(Exercise passage):
|---|

Like-- don't email them around together, okay?
For more control and/or ongoing production use, git clone this repo to your Administrative jumpbox and edit the parameter files in /bootstrap for your environment. Then run /scripts/bootstrap.ps1 to configure.
The bootstrap script will perform the following actions:
- Deploy a "Ring0" and Ring1 Key Vault for storing credentials and backend configuration files, respectively.
- Create the /live folder structure described below for selected Subscriptions.
- Create a deployment Service Principal and grant it Contributor access to the target Subscription. NOTE: The deployment SP will be created with the naming convention deployer.subalias.username.
- Create a certificate in /certs/subalias.username.pfx with a randomized password which can be used to logon as the deployment SP.
- Store the authentication certificate in the Ring0 KeyVault.
- Store the accesskey for the Storage Account in the Ring1 Key Vault, and grant the SP access to read those secrets.

|---|

(Tasks to perform):
1. In the bootstrap text, what naming convention is used when the deployment Service Principal is created?
2. Return the part of the bootstrap text starting with "- Create a certificate" and going on through "read those secrets.".
3. Write the next part of the bootstrap text, picking up after its final line.
The records that come next have no connection to the bootstrap text.

(Source data):
|---|

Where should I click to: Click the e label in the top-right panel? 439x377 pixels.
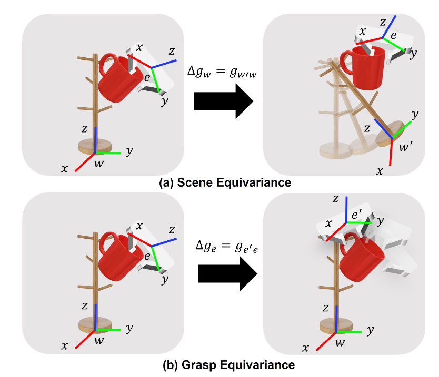[393, 36]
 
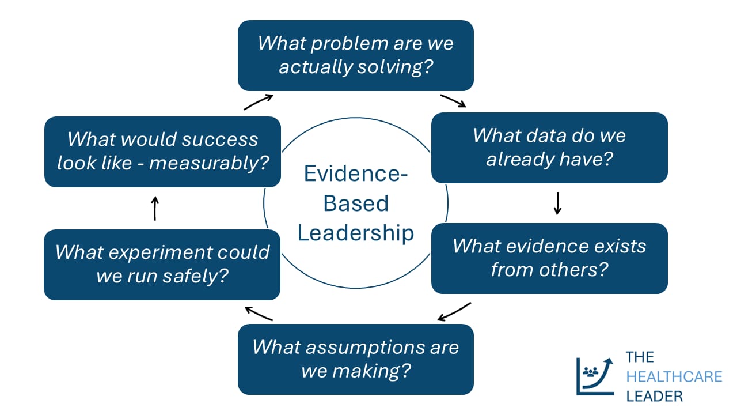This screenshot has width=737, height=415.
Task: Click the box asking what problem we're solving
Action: coord(355,55)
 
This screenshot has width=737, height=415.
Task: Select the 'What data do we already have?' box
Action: coord(549,148)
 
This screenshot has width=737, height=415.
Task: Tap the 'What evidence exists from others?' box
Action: coord(549,258)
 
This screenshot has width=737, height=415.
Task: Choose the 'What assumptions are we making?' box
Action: coord(355,359)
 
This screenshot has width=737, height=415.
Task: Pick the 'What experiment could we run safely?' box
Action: coord(162,265)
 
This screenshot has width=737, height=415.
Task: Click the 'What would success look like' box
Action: coord(162,152)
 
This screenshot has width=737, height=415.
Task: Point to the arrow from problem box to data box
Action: coord(453,101)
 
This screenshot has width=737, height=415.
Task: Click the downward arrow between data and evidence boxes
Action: coord(557,203)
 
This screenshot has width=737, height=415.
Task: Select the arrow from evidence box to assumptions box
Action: coord(454,312)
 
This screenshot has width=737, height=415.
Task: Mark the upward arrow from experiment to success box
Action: coord(154,208)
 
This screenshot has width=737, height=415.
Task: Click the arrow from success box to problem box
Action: coord(258,102)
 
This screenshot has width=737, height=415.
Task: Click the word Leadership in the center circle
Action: coord(355,233)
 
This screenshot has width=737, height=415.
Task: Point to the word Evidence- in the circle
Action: coord(355,173)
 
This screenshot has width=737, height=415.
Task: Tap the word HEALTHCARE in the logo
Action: coord(674,376)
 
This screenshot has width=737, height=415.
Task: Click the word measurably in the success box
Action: coord(209,163)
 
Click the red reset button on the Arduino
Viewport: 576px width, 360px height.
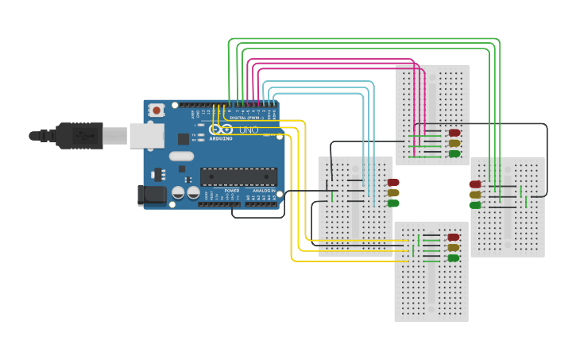pos(157,110)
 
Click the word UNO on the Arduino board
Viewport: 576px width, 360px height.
pos(249,130)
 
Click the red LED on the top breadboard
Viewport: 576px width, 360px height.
pos(454,133)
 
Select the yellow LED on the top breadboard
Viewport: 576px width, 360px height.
pos(454,143)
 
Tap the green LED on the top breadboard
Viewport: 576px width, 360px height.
pos(454,153)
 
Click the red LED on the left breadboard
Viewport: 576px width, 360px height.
pos(393,182)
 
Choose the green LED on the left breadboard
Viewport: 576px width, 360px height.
pos(393,203)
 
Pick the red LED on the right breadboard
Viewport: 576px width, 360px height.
pos(475,184)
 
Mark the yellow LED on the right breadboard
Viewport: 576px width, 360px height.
pos(475,195)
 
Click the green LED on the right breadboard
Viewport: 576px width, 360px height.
pos(475,205)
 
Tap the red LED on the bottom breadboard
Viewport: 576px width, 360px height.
pos(454,237)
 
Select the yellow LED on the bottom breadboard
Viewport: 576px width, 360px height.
pos(454,247)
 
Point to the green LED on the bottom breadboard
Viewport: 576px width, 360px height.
pos(454,257)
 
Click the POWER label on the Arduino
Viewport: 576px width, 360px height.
pos(232,191)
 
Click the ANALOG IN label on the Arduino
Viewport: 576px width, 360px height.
pos(264,191)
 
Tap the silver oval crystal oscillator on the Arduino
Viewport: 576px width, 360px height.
pos(180,156)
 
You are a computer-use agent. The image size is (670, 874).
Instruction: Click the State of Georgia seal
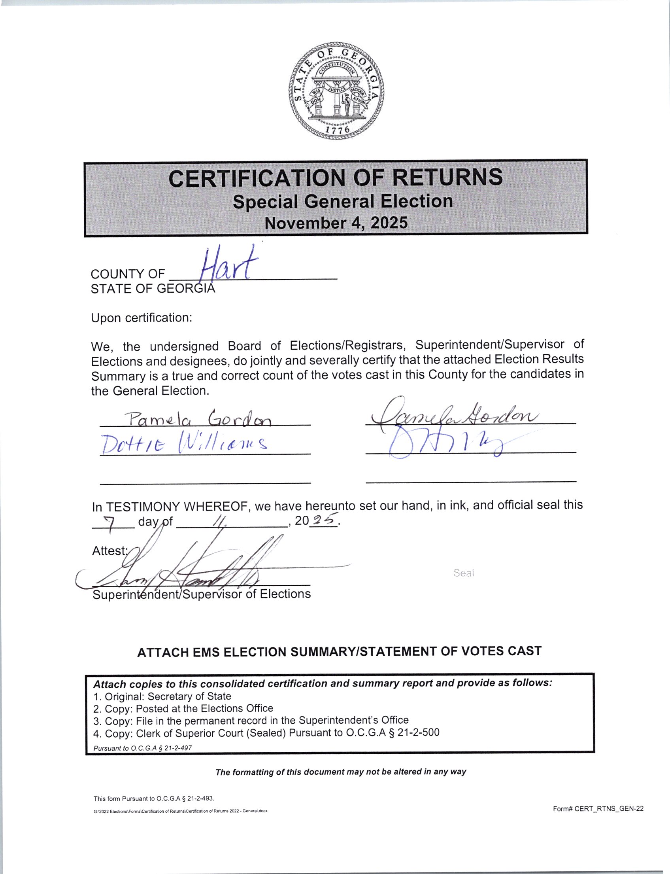[337, 90]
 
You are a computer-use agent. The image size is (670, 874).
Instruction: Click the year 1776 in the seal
[337, 130]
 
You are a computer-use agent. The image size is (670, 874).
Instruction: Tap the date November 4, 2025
[336, 223]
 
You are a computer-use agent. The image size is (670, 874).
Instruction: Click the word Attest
[109, 551]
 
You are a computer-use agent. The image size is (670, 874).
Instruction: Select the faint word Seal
[463, 573]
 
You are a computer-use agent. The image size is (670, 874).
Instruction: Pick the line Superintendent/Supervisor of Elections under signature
[202, 594]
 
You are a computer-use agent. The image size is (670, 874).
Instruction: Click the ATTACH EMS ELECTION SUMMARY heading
[340, 651]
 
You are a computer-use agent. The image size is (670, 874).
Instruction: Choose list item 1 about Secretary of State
[162, 696]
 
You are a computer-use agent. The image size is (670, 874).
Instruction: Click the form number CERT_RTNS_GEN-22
[598, 809]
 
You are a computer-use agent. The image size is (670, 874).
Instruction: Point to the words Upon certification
[142, 318]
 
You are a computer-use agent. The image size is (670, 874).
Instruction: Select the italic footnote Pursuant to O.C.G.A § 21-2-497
[142, 748]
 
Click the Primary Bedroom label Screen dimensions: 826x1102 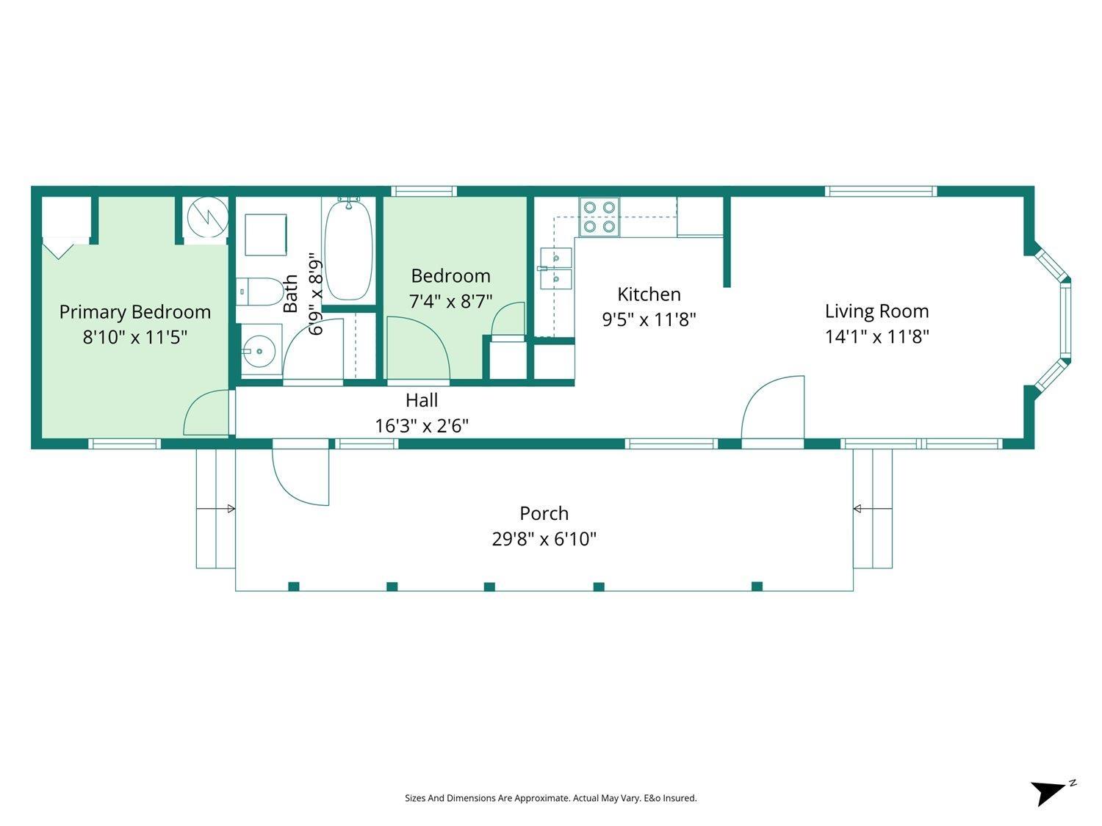pos(134,312)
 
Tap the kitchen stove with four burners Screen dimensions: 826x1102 pos(598,217)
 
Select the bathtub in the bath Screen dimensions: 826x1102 pos(348,250)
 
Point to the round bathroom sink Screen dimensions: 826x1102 pos(258,352)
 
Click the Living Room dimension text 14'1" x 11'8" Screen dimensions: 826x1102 pos(876,337)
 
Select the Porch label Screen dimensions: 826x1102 pos(544,513)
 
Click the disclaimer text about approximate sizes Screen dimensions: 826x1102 pos(550,798)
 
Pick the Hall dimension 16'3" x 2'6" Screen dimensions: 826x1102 pos(422,426)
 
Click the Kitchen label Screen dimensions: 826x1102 pos(649,294)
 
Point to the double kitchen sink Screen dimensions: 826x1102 pos(555,268)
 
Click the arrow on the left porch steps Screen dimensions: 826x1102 pos(230,509)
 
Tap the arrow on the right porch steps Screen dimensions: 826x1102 pos(857,509)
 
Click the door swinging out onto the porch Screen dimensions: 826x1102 pos(301,474)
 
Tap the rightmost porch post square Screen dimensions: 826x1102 pos(757,586)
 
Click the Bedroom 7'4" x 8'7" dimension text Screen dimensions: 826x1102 pos(450,302)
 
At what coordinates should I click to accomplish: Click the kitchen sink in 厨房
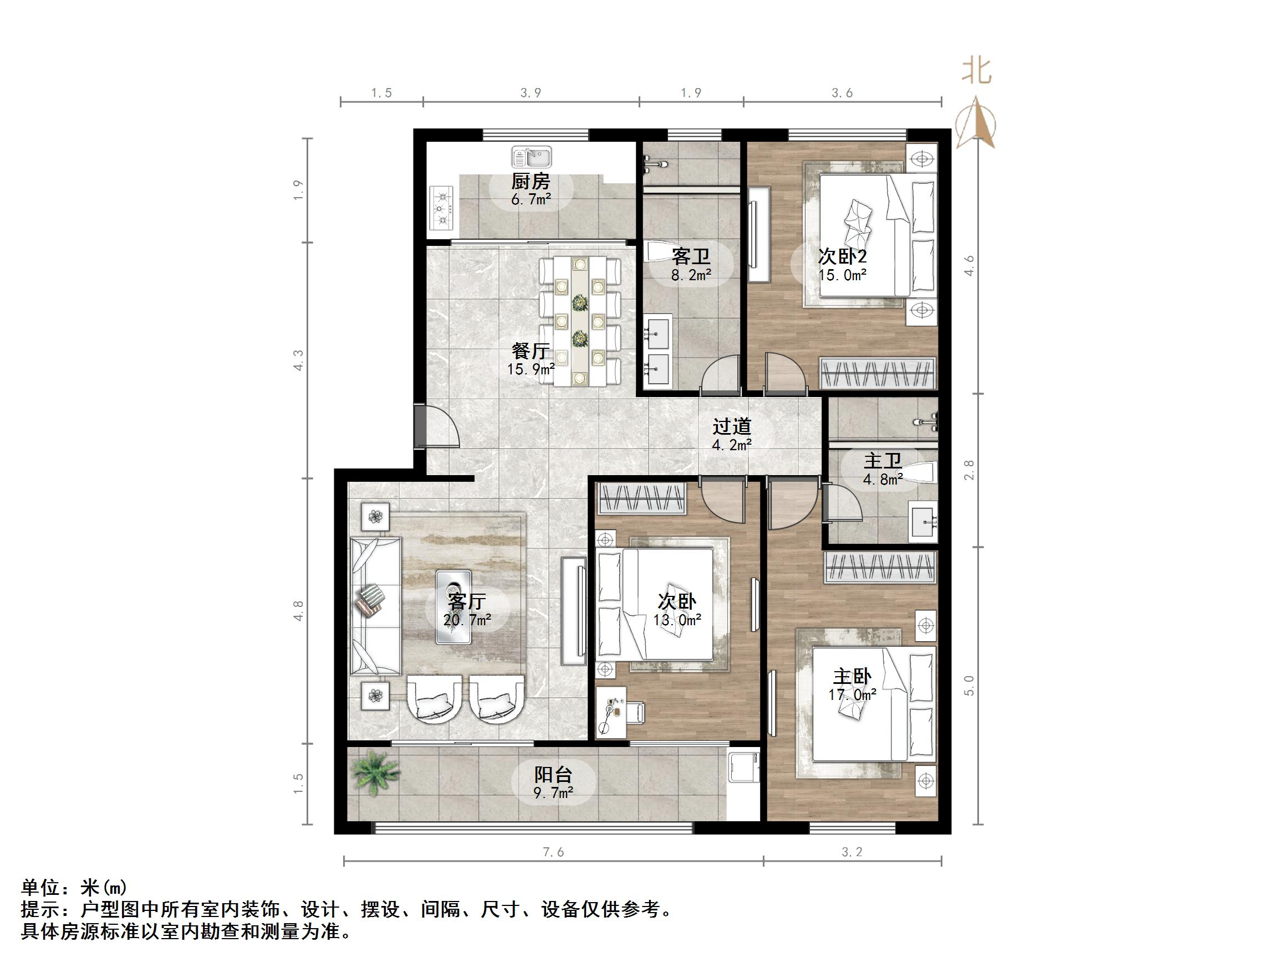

|---|

(Replies):
1. deployer.subalias.username

2.
- Create a certificate in /certs/subalias.username.pfx with a randomized password which can be used to logon as the deployment SP.
- Store the authentication certificate in the Ring0 KeyVault.
- Store the accesskey for the Storage Account in the Ring1 Key Vault, and grant the SP access to read those secrets.

3.
Building on the framework established by Gruntwork/terragrunt, the Enterprise DevOps Framework for Azure utilizes a blended file structure that supports the use of Terraform modules as well as “direct” Terraform configurations.
Each subscription is represented by a single folder, which holds all resource groups underneath it as additional folders.
The view from a Developer's perspective.
The ONLY files which need to be secured on a developer machine are the pfx files in the /certs folder and the single secrets.tfvars file. All other files may be safely checked into source control.
The live folder contains the currently deployed infrastructure code, while the modules folder contains generalized templates for use in multiple configurations.
live
├── s123de_This_Great_Subscription
│ └── resource_group_abc
│ │ └── main.tf
│ │ └── required.tf
│ │ └── terraform.tfvars
│ │ └── variables.tf
│ └── resource_group_def
│ └── main.tf
│ └── required.tf
│ └── terraform.tfvars
│ └── variables.tf
│
modules
└── module_name
└── main.tf
└── variables.tf
Additionally, each subscription folder is prefixed with a 6-digit code based on the subscription GUID, which is referred to in this documentation as the "Subscription Alias."
The Subscription Alias is used as a lookup value in the Terraform provider file, and as a lookup for secrets stored in Key Vault.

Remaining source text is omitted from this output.